Collected data:
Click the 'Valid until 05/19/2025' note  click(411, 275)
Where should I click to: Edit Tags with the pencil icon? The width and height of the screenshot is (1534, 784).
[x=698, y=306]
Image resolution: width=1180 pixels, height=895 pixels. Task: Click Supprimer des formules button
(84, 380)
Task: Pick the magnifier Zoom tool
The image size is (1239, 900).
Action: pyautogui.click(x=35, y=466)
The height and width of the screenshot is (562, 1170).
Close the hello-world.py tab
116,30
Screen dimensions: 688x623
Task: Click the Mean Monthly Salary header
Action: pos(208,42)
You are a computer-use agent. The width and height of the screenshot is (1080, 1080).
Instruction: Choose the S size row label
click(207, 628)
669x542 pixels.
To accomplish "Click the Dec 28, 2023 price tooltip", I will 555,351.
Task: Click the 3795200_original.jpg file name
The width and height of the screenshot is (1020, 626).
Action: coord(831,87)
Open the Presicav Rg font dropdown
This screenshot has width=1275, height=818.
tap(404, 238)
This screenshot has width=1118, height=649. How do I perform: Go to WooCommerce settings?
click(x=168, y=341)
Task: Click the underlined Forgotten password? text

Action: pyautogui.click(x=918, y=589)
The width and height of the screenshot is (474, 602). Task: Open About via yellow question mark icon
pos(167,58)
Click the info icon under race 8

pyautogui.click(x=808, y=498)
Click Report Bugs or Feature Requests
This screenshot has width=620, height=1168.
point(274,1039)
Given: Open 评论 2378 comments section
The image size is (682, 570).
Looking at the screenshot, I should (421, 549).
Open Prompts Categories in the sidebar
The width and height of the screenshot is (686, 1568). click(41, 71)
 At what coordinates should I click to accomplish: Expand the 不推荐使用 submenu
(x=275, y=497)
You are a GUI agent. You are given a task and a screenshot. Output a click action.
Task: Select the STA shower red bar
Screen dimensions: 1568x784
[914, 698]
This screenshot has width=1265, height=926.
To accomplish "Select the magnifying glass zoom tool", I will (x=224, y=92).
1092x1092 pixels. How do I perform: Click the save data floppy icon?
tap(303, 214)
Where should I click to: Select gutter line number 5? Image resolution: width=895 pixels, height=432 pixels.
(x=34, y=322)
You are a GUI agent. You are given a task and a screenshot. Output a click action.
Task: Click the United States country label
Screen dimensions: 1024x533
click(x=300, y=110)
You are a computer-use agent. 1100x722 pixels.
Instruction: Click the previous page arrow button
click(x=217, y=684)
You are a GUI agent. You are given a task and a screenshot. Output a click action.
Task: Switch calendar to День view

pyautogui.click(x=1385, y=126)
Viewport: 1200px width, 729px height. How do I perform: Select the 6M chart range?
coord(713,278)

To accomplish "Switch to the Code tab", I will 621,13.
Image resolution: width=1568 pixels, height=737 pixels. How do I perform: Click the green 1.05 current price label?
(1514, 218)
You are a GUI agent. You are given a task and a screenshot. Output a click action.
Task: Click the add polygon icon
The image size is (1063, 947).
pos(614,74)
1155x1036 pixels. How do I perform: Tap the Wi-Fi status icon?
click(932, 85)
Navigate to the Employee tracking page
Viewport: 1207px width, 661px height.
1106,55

WHAT THE EXERCISE ASKS:
Write out the data again in full. Match it exactly.

EXERCISE ANSWER:
Click the 'Valid until 05/19/2025' note  click(411, 275)
Where should I click to: Edit Tags with the pencil icon? The width and height of the screenshot is (1534, 784).
[x=698, y=306]
Image resolution: width=1180 pixels, height=895 pixels. Task: Click Supprimer des formules button
(84, 380)
Task: Pick the magnifier Zoom tool
The image size is (1239, 900).
Action: pyautogui.click(x=35, y=466)
The height and width of the screenshot is (562, 1170).
Close the hello-world.py tab
116,30
Screen dimensions: 688x623
Task: Click the Mean Monthly Salary header
Action: pos(208,42)
You are a computer-use agent. The width and height of the screenshot is (1080, 1080).
Instruction: Choose the S size row label
click(207, 628)
669x542 pixels.
To accomplish "Click the Dec 28, 2023 price tooltip", I will 555,351.
Task: Click the 3795200_original.jpg file name
The width and height of the screenshot is (1020, 626).
Action: coord(831,87)
Open the Presicav Rg font dropdown
This screenshot has width=1275, height=818.
tap(404, 238)
This screenshot has width=1118, height=649. How do I perform: Go to WooCommerce settings?
click(x=168, y=341)
Task: Click the underlined Forgotten password? text

Action: pyautogui.click(x=918, y=589)
The width and height of the screenshot is (474, 602). Task: Open About via yellow question mark icon
pos(167,58)
Click the info icon under race 8

pyautogui.click(x=808, y=498)
Click Report Bugs or Feature Requests
This screenshot has width=620, height=1168.
point(274,1039)
Given: Open 评论 2378 comments section
The image size is (682, 570).
Looking at the screenshot, I should (421, 549).
Open Prompts Categories in the sidebar
The width and height of the screenshot is (686, 1568). click(41, 71)
 At what coordinates should I click to accomplish: Expand the 不推荐使用 submenu
(x=275, y=497)
You are a GUI agent. You are given a task and a screenshot. Output a click action.
Task: Select the STA shower red bar
Screen dimensions: 1568x784
[914, 698]
This screenshot has width=1265, height=926.
To accomplish "Select the magnifying glass zoom tool", I will (x=224, y=92).
1092x1092 pixels. How do I perform: Click the save data floppy icon?
tap(303, 214)
Where should I click to: Select gutter line number 5? Image resolution: width=895 pixels, height=432 pixels.
(x=34, y=322)
You are a GUI agent. You are given a task and a screenshot. Output a click action.
Task: Click the United States country label
Screen dimensions: 1024x533
click(x=300, y=110)
You are a computer-use agent. 1100x722 pixels.
Instruction: Click the previous page arrow button
click(x=217, y=684)
You are a GUI agent. You are given a task and a screenshot. Output a click action.
Task: Switch calendar to День view

pyautogui.click(x=1385, y=126)
Viewport: 1200px width, 729px height. How do I perform: Select the 6M chart range?
coord(713,278)

To accomplish "Switch to the Code tab", I will 621,13.
Image resolution: width=1568 pixels, height=737 pixels. How do I perform: Click the green 1.05 current price label?
(1514, 218)
You are a GUI agent. You are given a task and a screenshot. Output a click action.
Task: Click the add polygon icon
The image size is (1063, 947).
pos(614,74)
1155x1036 pixels. How do I perform: Tap the Wi-Fi status icon?
click(932, 85)
Navigate to the Employee tracking page
Viewport: 1207px width, 661px height.
1106,55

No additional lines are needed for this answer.